◆ Document passage
@Weng said:
Instead, I got a $20 cheapo alternative, which actually consists of two parts in one unit - a shit GPS receiver with an antiquated chipset (that wasn't even any good when it was new) and a serial to USB bridge chip.And this is why I'm now nonproductive and awaiting delivery of a third workstation (this time with XP) and approval for a third VS2008 license (which is a damn lot more expensive than a $60 GPS board and $10 antenna) - and at least the GPS board could be reused in producing another prototype hardware kit later on in the process.
Ah, management and their false economies...
One of our smaller legacy projects (single cheap 8-bit micro) has been picked up by a colleague with an EE background and some basic C/assembler programming experience. We already knew that the not-quite-C compiler was a POS; new versions nearly every week, a fully tested release build broke after a compiler update, etc. This thing had been on the shelf long enough that the latest debugger version (necessary for other reasons) no longer fully supported the last known-good compiler version. The poor guy spent weeks trying to get a stable debug environment, including several days of my time; it's still not right, but it sort-of works. To-day, he added an innocuous one-line 32-bit multiply. An unrelated area of the application broke, but only in the debug build !!

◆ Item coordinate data
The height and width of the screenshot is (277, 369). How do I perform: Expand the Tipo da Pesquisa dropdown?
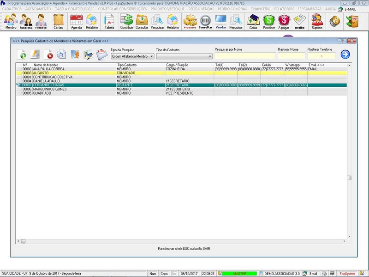[x=152, y=56]
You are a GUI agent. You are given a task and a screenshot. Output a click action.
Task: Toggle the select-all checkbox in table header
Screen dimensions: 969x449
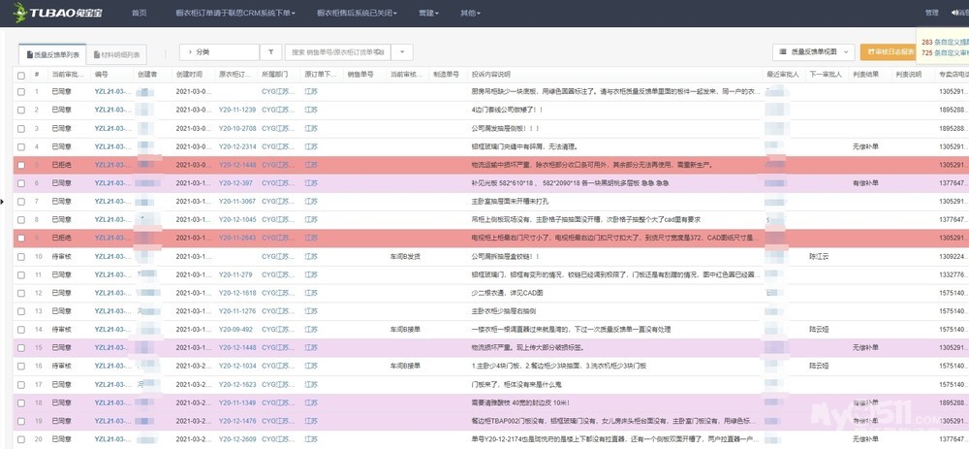(x=21, y=74)
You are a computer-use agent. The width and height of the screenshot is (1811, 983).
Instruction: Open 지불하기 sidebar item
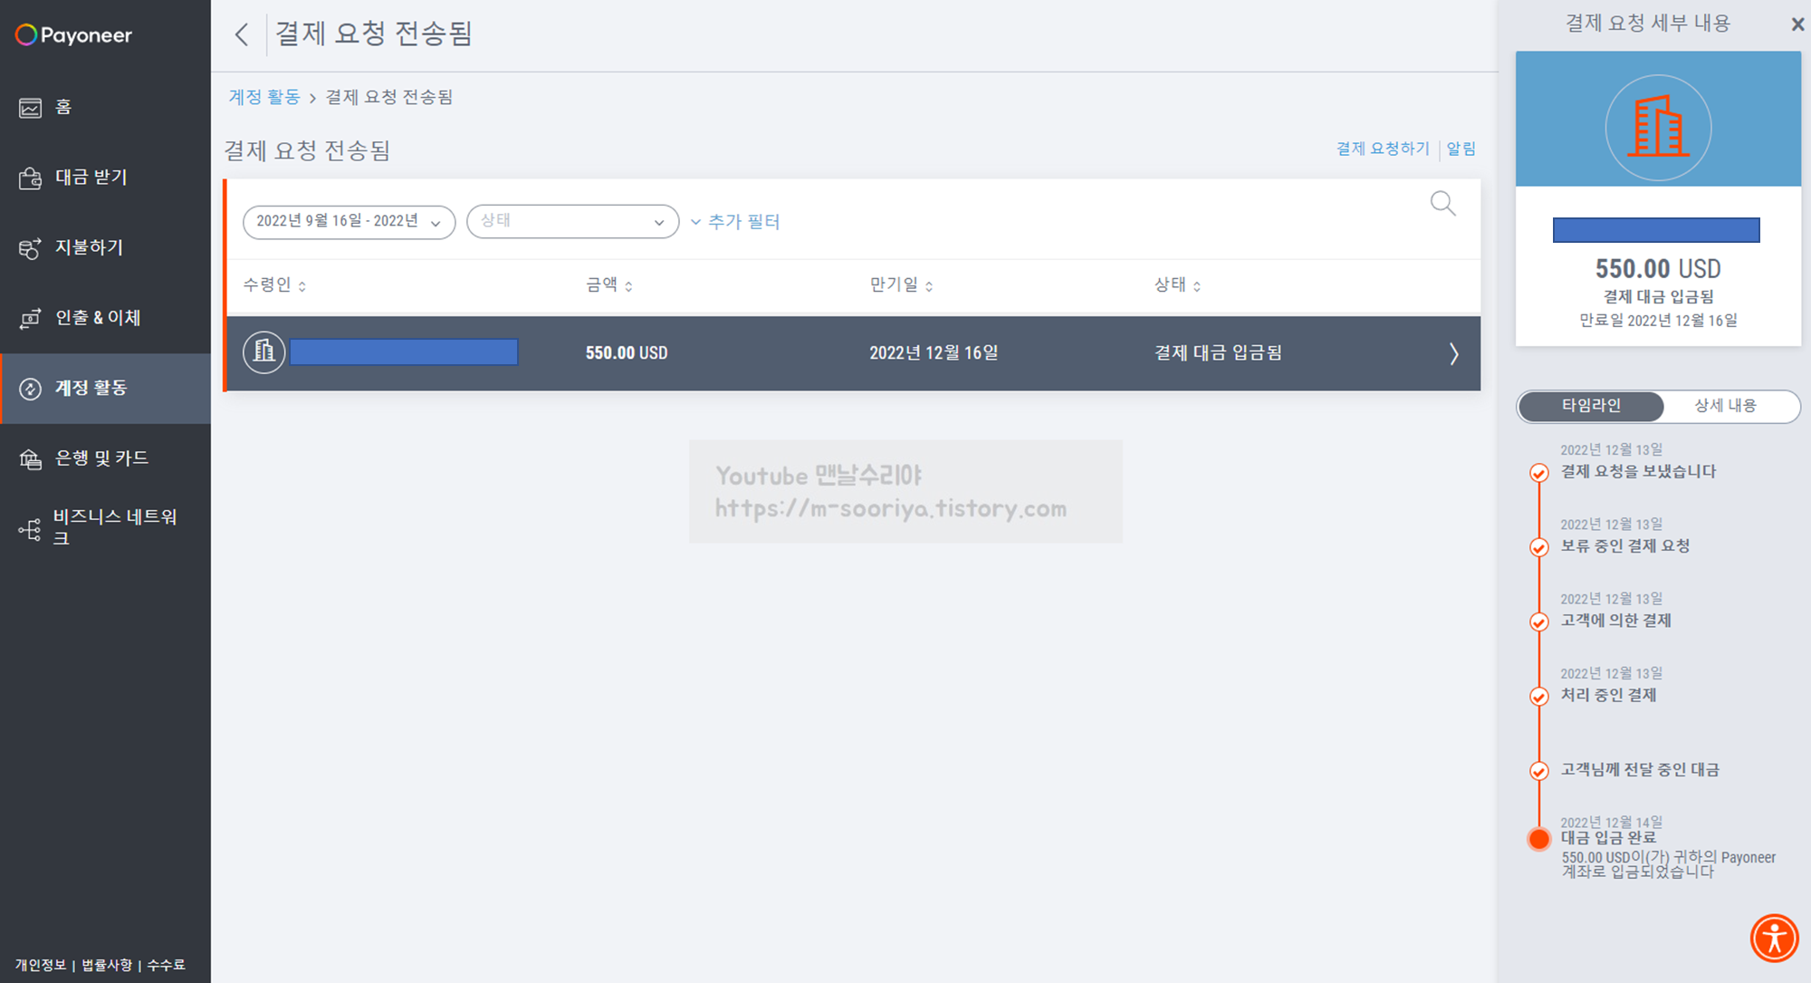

◆ Requests
A) In the forum post, write out everything from "One of our smaller" down to "debug build !!", swapping "compiler" for "toolchain".
B) How many lines of the records contain the string "agent"? Case counts. Reply with the number only.

◆ Written answers
A)
One of our smaller legacy projects (single cheap 8-bit micro) has been picked up by a colleague with an EE background and some basic C/assembler programming experience. We already knew that the not-quite-C toolchain was a POS; new versions nearly every week, a fully tested release build broke after a toolchain update, etc. This thing had been on the shelf long enough that the latest debugger version (necessary for other reasons) no longer fully supported the last known-good toolchain version. The poor guy spent weeks trying to get a stable debug environment, including several days of my time; it's still not right, but it sort-of works. To-day, he added an innocuous one-line 32-bit multiply. An unrelated area of the application broke, but only in the debug build !!

B) 2